# Norfolkline - just excellent



## 92180 (May 1, 2005)

We travelled at the start of the month, for the first time, with Norfolkline - it was excellent. The ships are super, the staff very friendly - lots of smiles and helpful and courteous staff both at booking in and on the ship. 

Upgraded to VIP lounge with cookies and drinks, best crossing ever and will use next time without a doubt. We took an 8.20m MH plus a Smart on a trailer 2 adults £140 return. Maybe could have got it cheaper but we were very happy with our purchase and experience.


----------



## geraldandannie (Jun 4, 2006)

Thanks for that, Asgard. It's worth a look for the next time we're away across the water.

Gerald


----------



## 98452 (Apr 2, 2006)

Out of interest how much was the upgrade?

Used em twice and found the excellent too!


----------



## 92180 (May 1, 2005)

We got it free I think because we booked through the CC .

The other couple in the lounge had also booked with the CC. 

Might have just been lucky or looked hungry when booking in.


----------



## C7KEN (May 27, 2005)

CC members get free access to the VIP lounge, but although we are members we have not gone VIP , even without this the rest of the ships are first class so have not felt the need, the internet access is just fine from the normal lounge area so spent the journey surfing last time we used them


----------



## Rapide561 (Oct 1, 2005)

*Norfolk line*

Hi

I like your original post as the fact that you enjoyed yourself etc etc makes the financial side look less important.

How I agree - quality is remembered long after the sweet taste of low price is forgotten!

I know we all have a bidget in mind when going about our business, but you have hit the nail on the head.

Rapide561


----------



## Sagedog (Jun 28, 2005)

we have not traveled with them yet but have booked really looking forward to december.

We originally booked to travel in the summer £85 return but we had to cancel 3 weeks before, a call to Norfolk Lines and they were so nice I told them we would be traveling at Xmas and they said we would be on the system with a credit and to call back in late Oct when they have the fares available.

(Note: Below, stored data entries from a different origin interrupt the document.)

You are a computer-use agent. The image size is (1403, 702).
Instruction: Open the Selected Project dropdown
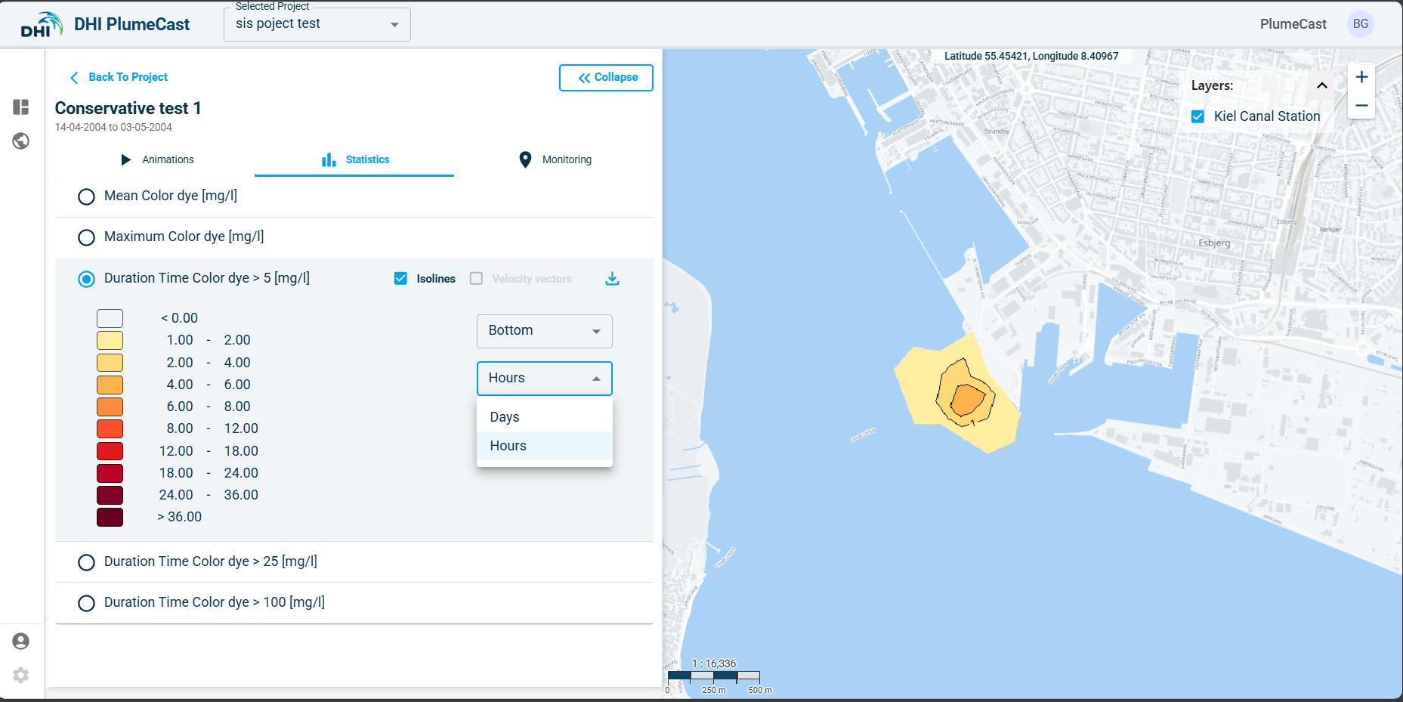click(317, 25)
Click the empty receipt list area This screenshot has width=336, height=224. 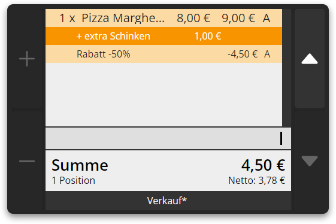[164, 95]
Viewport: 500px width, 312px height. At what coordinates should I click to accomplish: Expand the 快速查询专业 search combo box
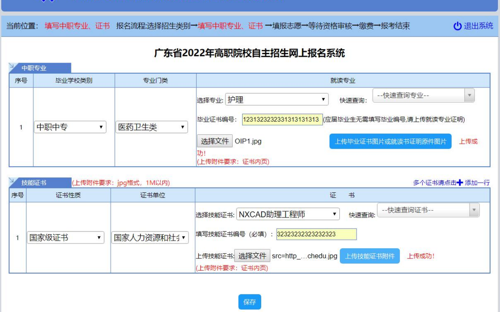[423, 96]
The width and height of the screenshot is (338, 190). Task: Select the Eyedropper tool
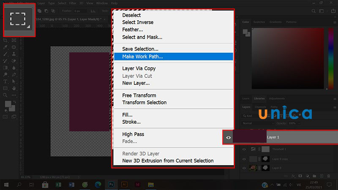coord(5,47)
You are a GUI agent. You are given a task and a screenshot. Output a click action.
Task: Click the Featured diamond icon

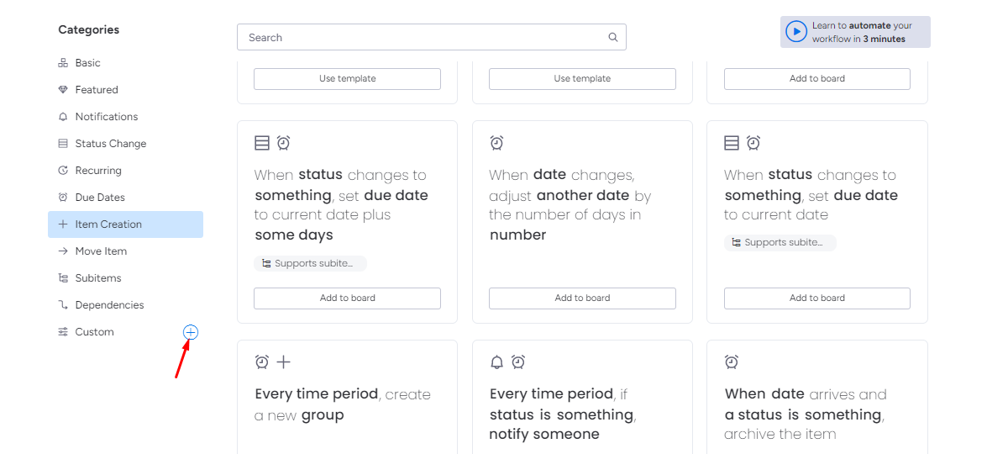[x=63, y=90]
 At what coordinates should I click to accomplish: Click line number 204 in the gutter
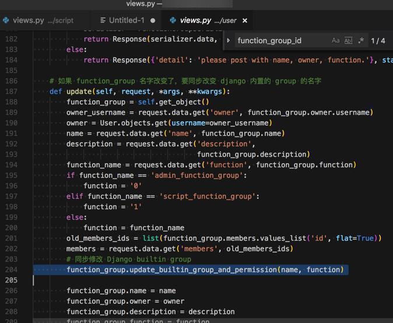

I rang them two days ago and confirmed various details and they said the booking was confirmed and nothing to pay. Just before I rang them the booked route and times was on the web for £159 I did ask and the operator said it was usual for this to be the case. As you have booked but couldn't travel your fare is valid for the next crossing you book.

How happy am I???


----------



## griffly16 (Jul 6, 2006)

We're going to France next Easter - out on 6th April (early morning) return on 15th April (afternoon). £219 with norfolkline, £153 with Eurotunnel. Think I'll take the tunnel as with tesco vouchers this comes down to £73


----------



## Rapide561 (Oct 1, 2005)

*Eurotunnel/Tesco*

Every little helps...

Rapide561


----------



## grouch (Oct 1, 2005)

Bearing in mind the small amount of time spent on the ferry I think I prefer the old Norfolk Line. Return crossing for about £70. No penalty for changing crossing times and the bog standard boats. Why do we need all these new trimmings!!!!!!!!!!


----------